His whole system was built on one thing: price action. Not earnings reports, not CEO interviews, not what the news was saying. Just technical patterns, volume, support levels, RSI—pure data. He'd find stocks that had crashed hard not because the company was bad, but because fear had pushed them below real value. Then he'd wait for reversal signals and enter with precision. The key part? He'd exit losing trades immediately. No ego, no hope, no waiting for a comeback. Win or lose, he executed the same way every single time.

This is where most traders fail. They can learn the technical stuff, but they can't handle the emotional side. Kotegawa lived by this: if you're focused on money, you can't be successful. He treated trading like a game to execute perfectly, not a path to quick riches. A well-managed loss was more valuable to him than a lucky win. Luck fades. Discipline doesn't. He ignored hot tips, ignored social media noise, ignored everything except his system. Even during market chaos, he stayed calm. He understood that panic transfers money from emotional traders to disciplined ones.

Despite being worth $150 million, his daily life was insanely simple. He monitored 600-700 stocks daily, managed 30-70 positions, worked from before sunrise past midnight. But he kept life unburdened—ate instant noodles, no parties, no luxury cars. His penthouse in Tokyo wasn't about showing off; it was strategic. The one major purchase he made was a $100 million commercial building in Akihabara, pure portfolio diversification. That was it.
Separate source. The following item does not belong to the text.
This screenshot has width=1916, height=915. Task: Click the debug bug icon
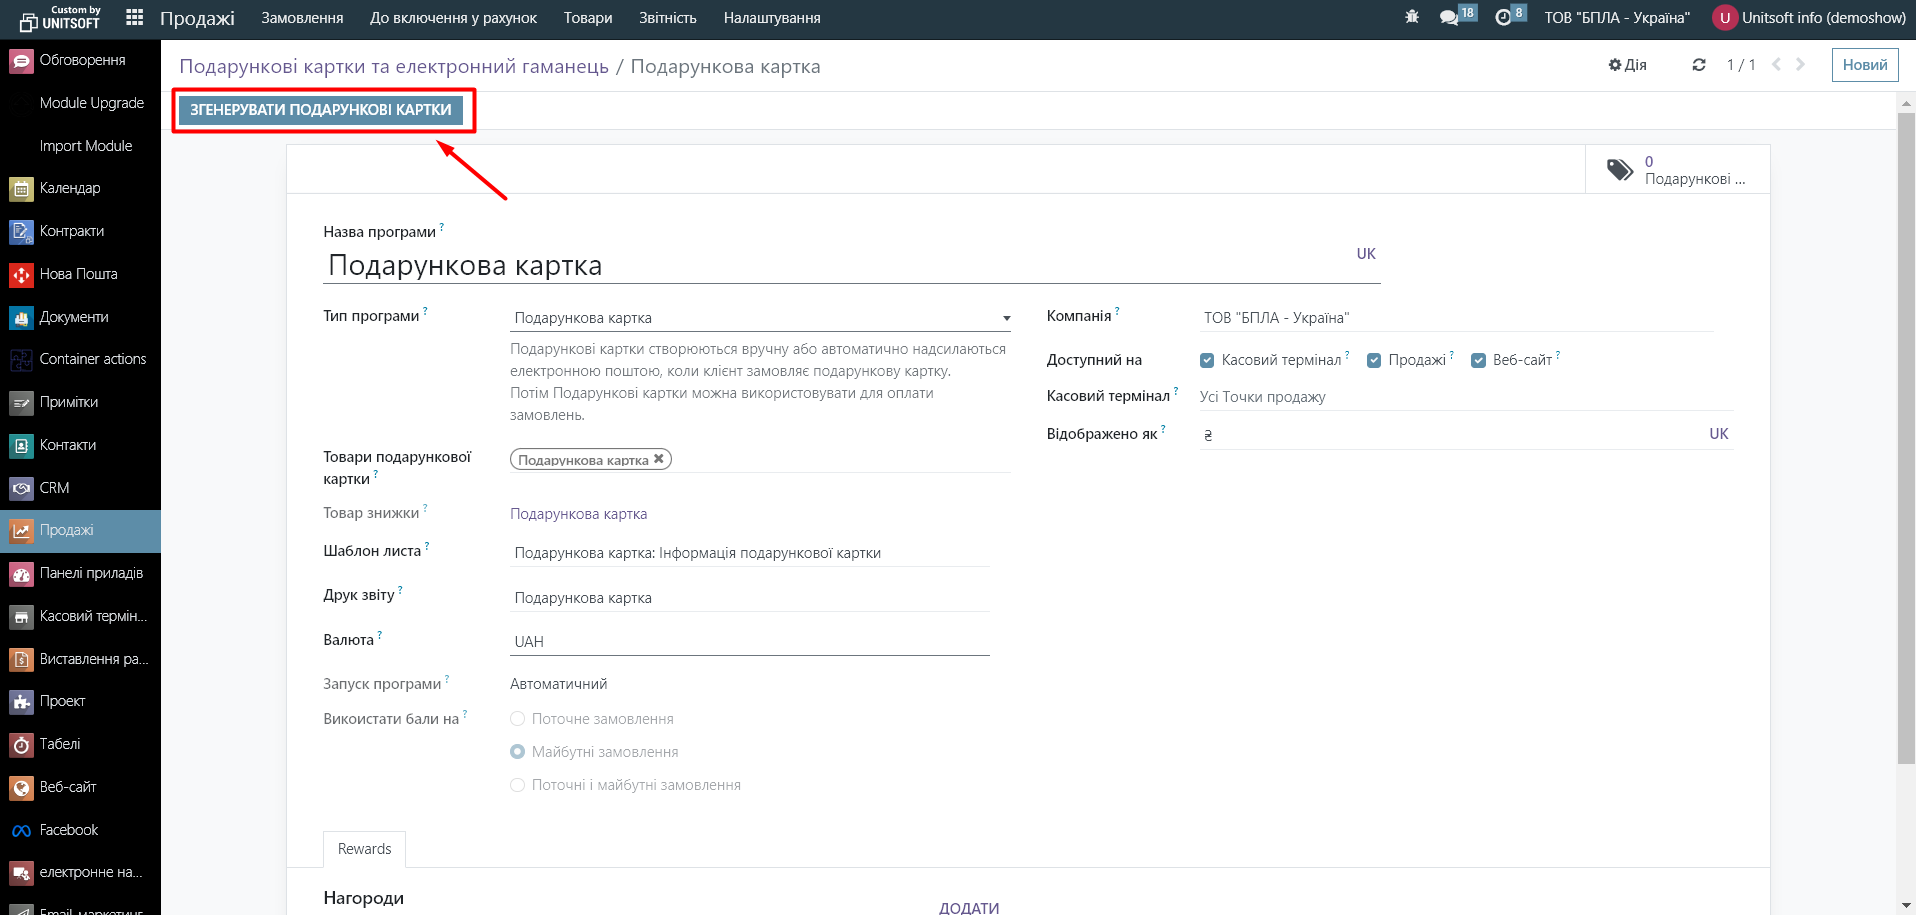[1412, 17]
No sports cars, no personal assistants, no trading courses to sell. He stayed anonymous on purpose. The world barely knows his real name. BNF was intentional about staying invisible because he understood something most traders don't: silence is power. More thinking, fewer distractions, sharper edge.
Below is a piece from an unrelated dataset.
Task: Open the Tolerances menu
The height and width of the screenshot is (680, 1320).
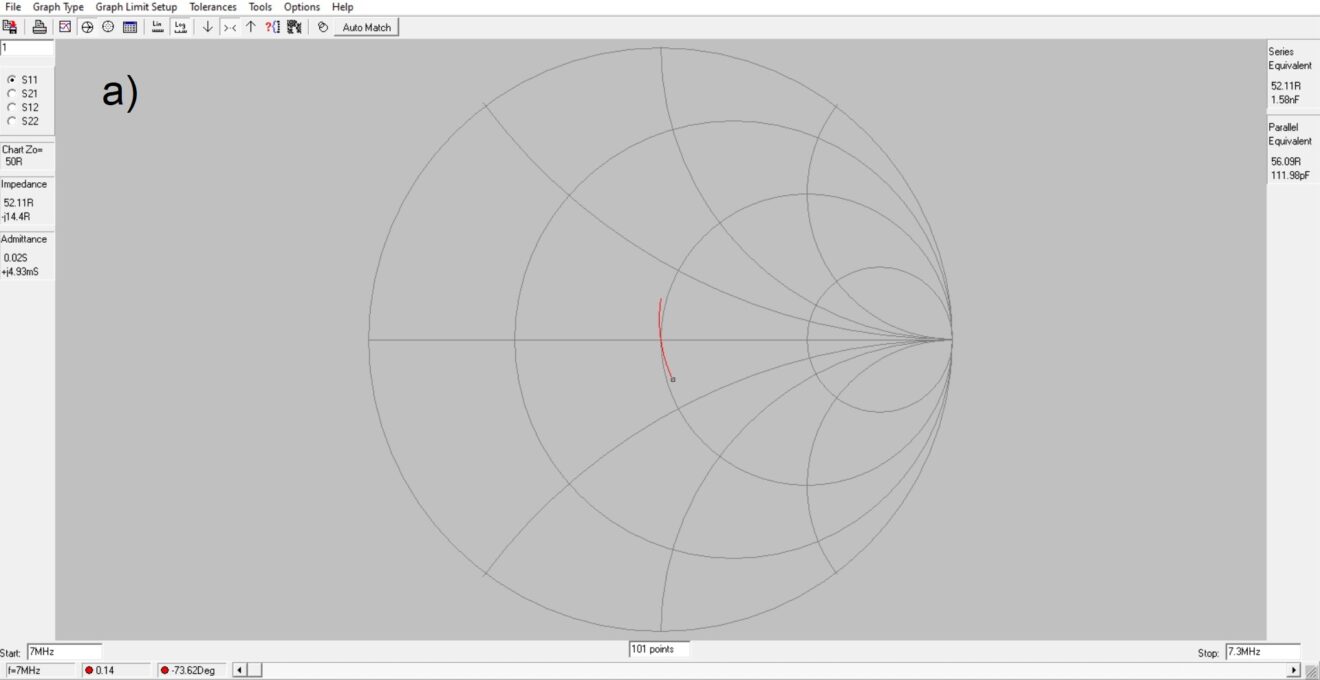Action: [213, 7]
Here's what's wild—his lessons from the early 2000s Japanese stock market apply perfectly to crypto and Web3 trading today. The markets are different, the tech is new, but the core principles? Timeless. In an era where everyone's chasing overnight riches based on influencer hype and social media trends, Kotegawa's approach feels almost radical. He ignored noise and focused on pure market data. He trusted charts over narratives. He didn't need genius-level IQ; he just needed consistent rule-following and elite execution. When he cut losses fast and let winners run, that became the differentiator between him and everyone else.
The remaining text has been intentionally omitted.